Los ánimos estaban a tope; los aficionados que llenaron el Campo Marte la tarde del sábado sabían que disfrutarían de una competencia espectacular: era el Gran Premio de México, la prueba reina CSI5* del Longines Global Champions Tour.

A pesar de la difícil pista diseñada por Javier Trenor a 1.60 metros, que provocó muchos derribos en la primera fase, especialmente en el obstáculo triple, Scott Brash terminó victorioso en el cardiaco desempate en un tiempo de 38.65 segundos.

Daniel Deusser consiguió la segunda posición al parar el reloj en 40.31s, mientras que el italiano Alberto Zorzi hizo lo propio, pero seis centésimas de segundo después, lo que le valió el tercer lugar.

Los 35 mejores tiempos del trofeo previo, el GNP Seguros, participaron en esta prueba, que constó de 13 obstáculos y 16 esfuerzos. Entre ellos estaba el mexicano Nicolás Pizarro y el semental Ares, dupla que ha tenido una excelente participación en el Longines y que en el Gran Premio terminó en el quinto lugar con 4 puntos en 40.80s.

Al desempate únicamente calificaron ocho binomios, ya que la pista resultó muy complicada en la parte final. Los obstáculos 12 a, b, c y el 13 cayeron al césped en repetidas ocasiones por roces de las patas traseras.

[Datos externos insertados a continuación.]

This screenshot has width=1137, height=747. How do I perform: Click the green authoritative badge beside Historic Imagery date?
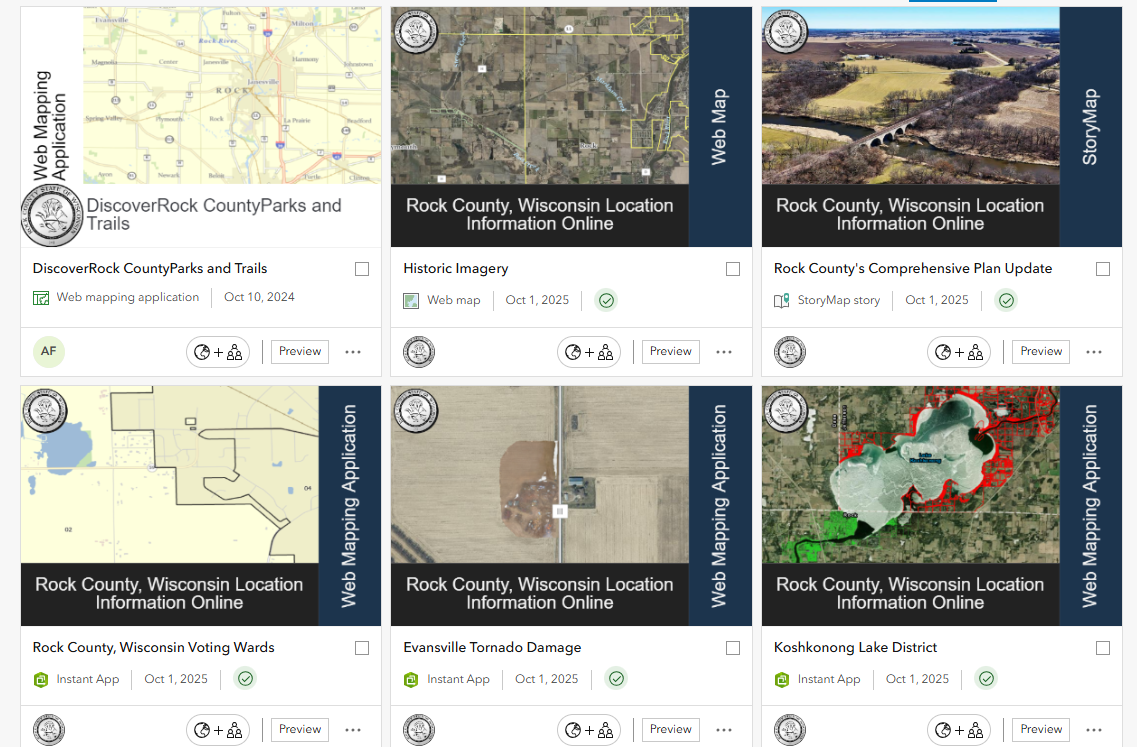(x=606, y=300)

La única amazona que entró al desempate fue la española Paola Amilibia montando a Prunella d’Ariel, pero derribó el poste del obstáculo tres y terminó en la séptima posición.

El segundo en entrar a la pista fue Zorzi a lomos de Contanga. Iba rápido, con buena altura, pero no quiso fallar y se detuvo levemente en el poste final para saltar sin error. Hizo buen tiempo, 40.37s, pero aún faltaban seis jinetes.

El alemán Daniel Dehusser se arriesgó desde el principio y cabalgó con Tobago Z con precisión y rapidez por los siete obstáculos a pesar de los giros complicados y paró el reloj en 40.31s. Sin embargo, la presión se sintió cuando el inglés Scott Brash bajó el tiempo por dos segundos con tremendas zancadas y velocidad de Ursula XII. Los aficionados se levantaron de sus asientos y elogiaron al atleta.

El tiempo a vencer era 38.65s y el ánimo mexicano estaba en su máxima expresión. Había gritos, aplausos y euforia en apoyo a Nico Pizarro, pero también nervios. El silencio reinó los primeros cinco saltos, hasta que Ares derribó el poste de la barra seis al no saltar la altura necesaria, pero el jinete mexicano no se rindió y metió velocidad en lo que restó del recorrido y logró parar el cronómetro en 40.80s y terminar en el lugar cinco del Gran Premio, que tuvo una bolsa económica a repartir de 310,000 euros. Sin duda, con esta participación Nico demuestra que está entre los grandes.